Don't put pressure on yourself to come up with a "right" answer. If "I don't know how to answer that" is how it is, then that's the right answer...for now, at least...
 
The last time a therapist asked me that, I said I didn't know, then I said that I just wanted to be on another planet or at the opposite end of the world from the people who traumatised me.
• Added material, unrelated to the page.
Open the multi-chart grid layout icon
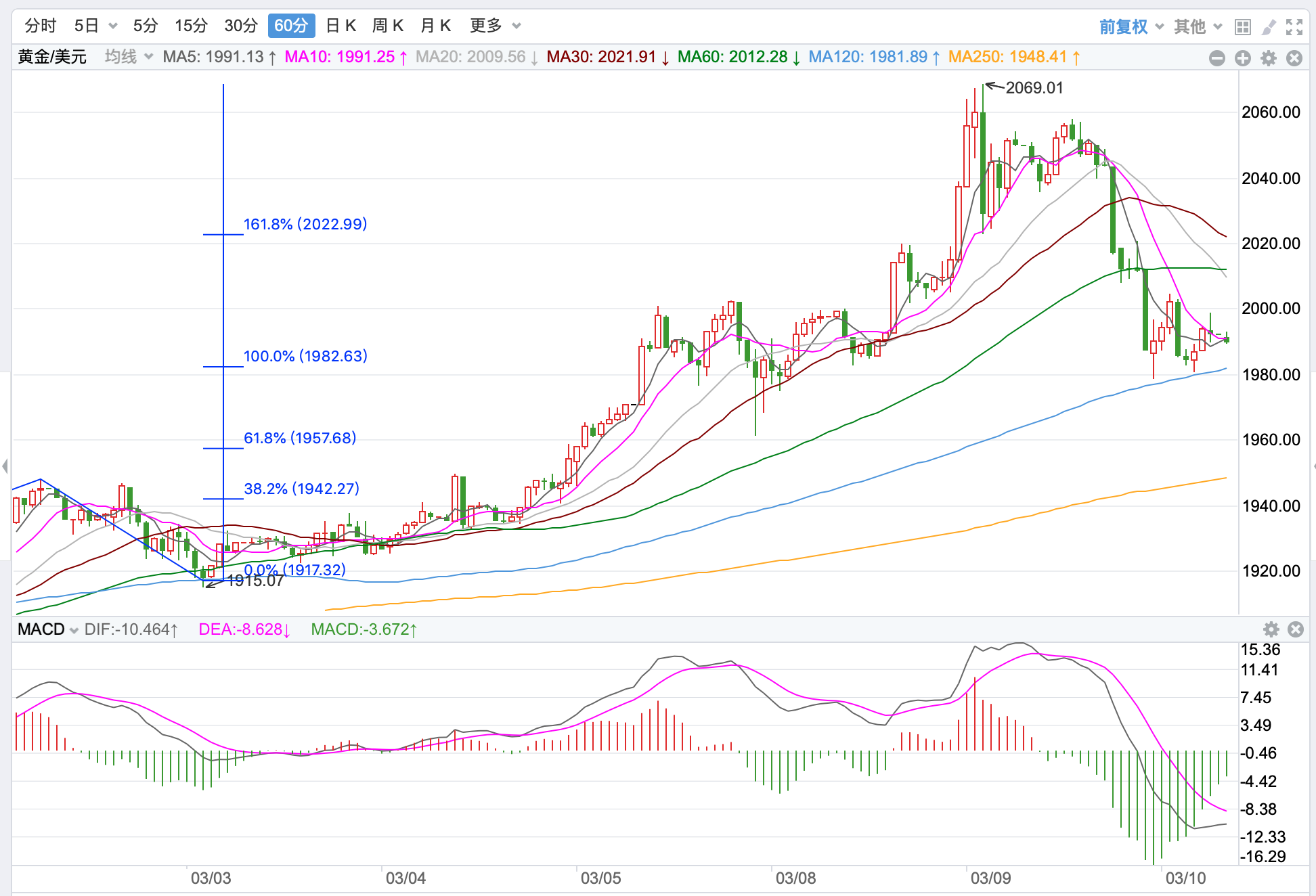[x=1242, y=26]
I guess now my answer would be - to sleep, feel safe, have all this pain be over with.
 
The first time I was asked this... 'I need to be heard' came tumbling out of my mouth ! I just sat there like a ventriloquist dummy waiting for the rest of what ever I was supposed to say ! I then realized I said that. Me. Who is always clueless about needs and wants... and to say it out loud... O M G... we laughed about it much later, but it took me by surprise that I was even asked. That was many years ago... but it was a starting point. To this day I often do not feel as tho I am being heard.... but I know now that is complicated on my end...
Just let your T know you would like her/him to work with you to find out what you need...we are so unused to anyone asking anything about us, it throws us...
Probably most every one here would just there and say,,, uh, I don't know... because we don't... no right or wrong here... we truly do not know...
Sending you healing energy to take care of yourself... your answer will come.
 
My T asked me this twice in the last month or so and it concerned me that she was either out of ideas or didn't know me. Now I know she was making sure she wasn't missing anything because god knows I would never *ask* for anything. I thought about it and my response was to simply keep helping me. Not really sure how else to respond.
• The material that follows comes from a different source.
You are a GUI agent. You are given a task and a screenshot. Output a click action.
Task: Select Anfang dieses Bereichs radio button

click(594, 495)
@Sandstone -asking other people questions - I didn't know that is a sign of emotional deprivation - interesting. ..I learned that "trick" many years ago by watching a friend who did that all of the time to keep the focus off of her self. An excellent tool for those with social anxiety and a great way to stay hidden. At a cost, yes, but I still do it.
 
I wonder if his question is as much about the therapist knowing what you need as it is about prompting you to consider what you need.

I never ask for anything. I also have no idea what I need. It's a tough combination, for sure, as others have suggested ... And the first step to asking is to understand myself what it is I need.
 
I wonder if his question is as much about the therapist knowing what you need as it is abo...
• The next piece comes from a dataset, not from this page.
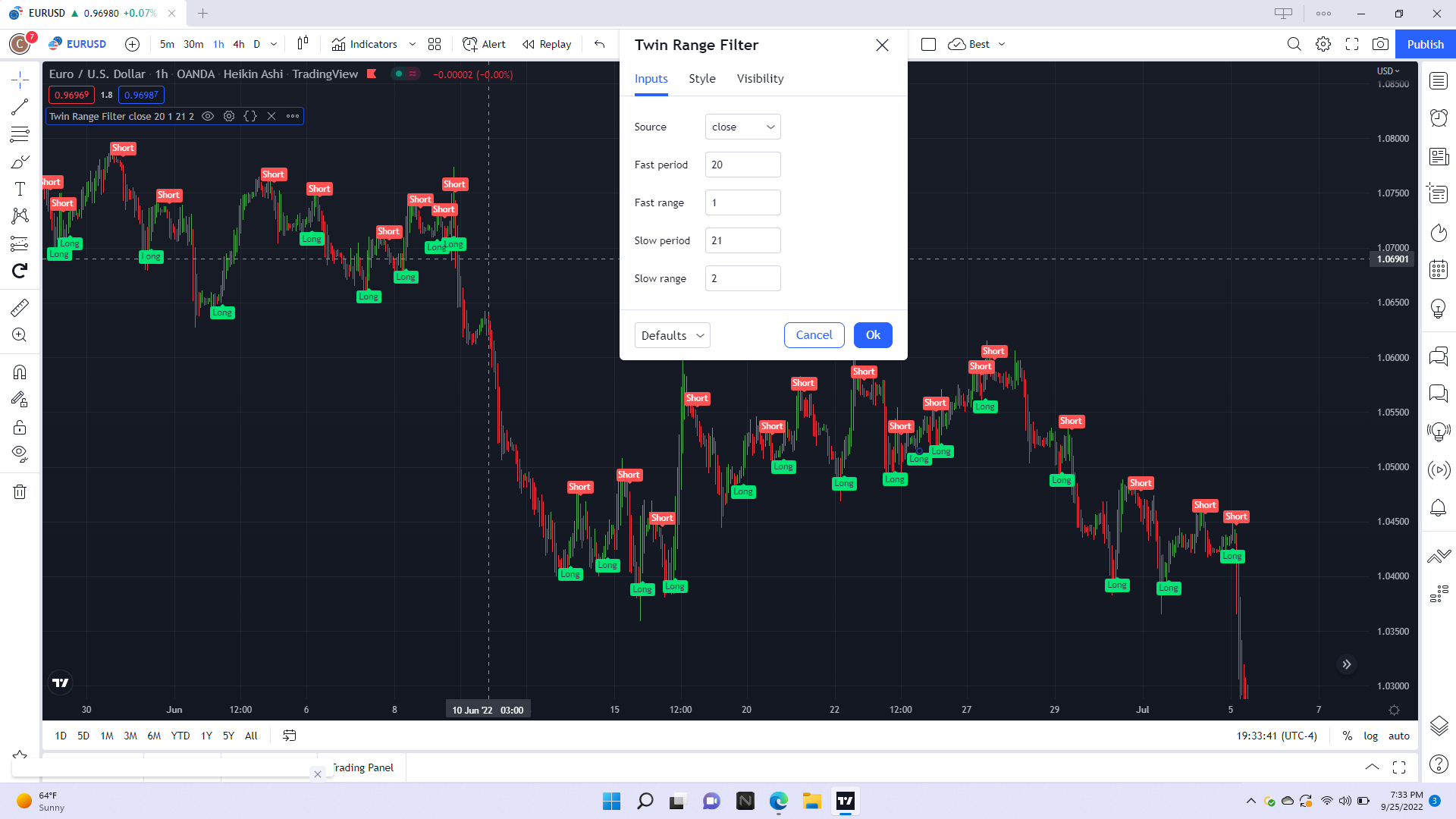Image resolution: width=1456 pixels, height=819 pixels.
Task: Switch to the Visibility tab
Action: coord(760,79)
THIS. I like this very much.

Thank you everyone. This was incredible to get your feedback on, thank you all so very much! Everyone's responses are fantastic! It's amazing seeing that there are "others" out there! :-) Even 3 years in therapy still makes me feel nuts when you're so isolated to the world.

Trying to work on a needs list to have at the ready but all I've got so far is:
  • For the therapist (to continue to) help me unpack my memories and file them back, without judgement, without me getting lost and unable to find my way back. (I dissociate -- don't we all?)
  • Help me learn real world skills (mirroring?) so I can learn not to isolate, stop being so dang afraid of everyone.
  • To keep challenging my thought process & not give up on me. ( <--not that I think this will happen, but I know we all have abandonment issues)
My problem is I know my "wants"... these are our goals, right? To be able to sit near/next to someone, to make/have/maintain a friendship with someone, to not have so many flashbacks, minimize the migraines, nightmares, etc. But being able to figure out what I "need" is... difficult.

Actually glad to see it's difficult for a lot of people, not just me. That was incredibly helpful to read here.